Mixing different types of alcohol gets you drunker: We all believe that the reason behind our horrible hangover and a hazy recollection of the night before is the whisky-beer combination we had, but that’s wrong! Mixing different kinds of alcohol doesn’t get you drunker, it’s how much you consume that matters. So, you can go the cocktail way and still not die. Yaay!

The order of drinks matters: The order in which you consume your drinks is often a controversial subject. Everyone somehow believes that finishing the party with some light beer could save you a terrible hangover. Some are strong followers of the alphabetical order of drinking. However, you body doesn’t really give a damn. All it cares for is how much alcohol you drink.
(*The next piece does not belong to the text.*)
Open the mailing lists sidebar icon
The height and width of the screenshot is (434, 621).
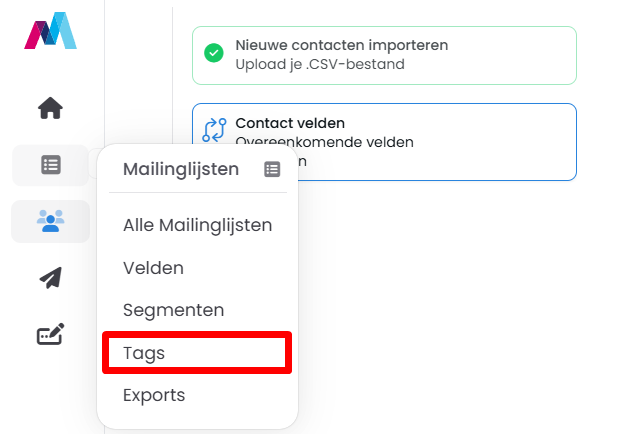pyautogui.click(x=50, y=165)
Alcohol can keep you warm: I am ashamed to say that I have been a victim of this myth. Alcohol manages to make your skin feel warmer, but it only successfully manages to bring down the core temperature of your body. In scientific terms, alcohol dilates blood vessels in extremities, allowing warm blood to escape into your peripheral circulation, where it cools down. So, if you are drunk in a snow-capped valley, there’s a fair chance you will freeze, just because you’re drunk.

Old wine is the best, always: Yes, a wine’s quality depends immensely on how it’s aged, but the oldest bottle might not be the finest always. It depends from wine to wine. Only 10% of all wines are meant for ageing and actually taste better after 5 years. The other 90% aren’t meant to be aged beyond 5 years. So, unless you know your wine, don’t pay a bomb for something that was made when you were in high school.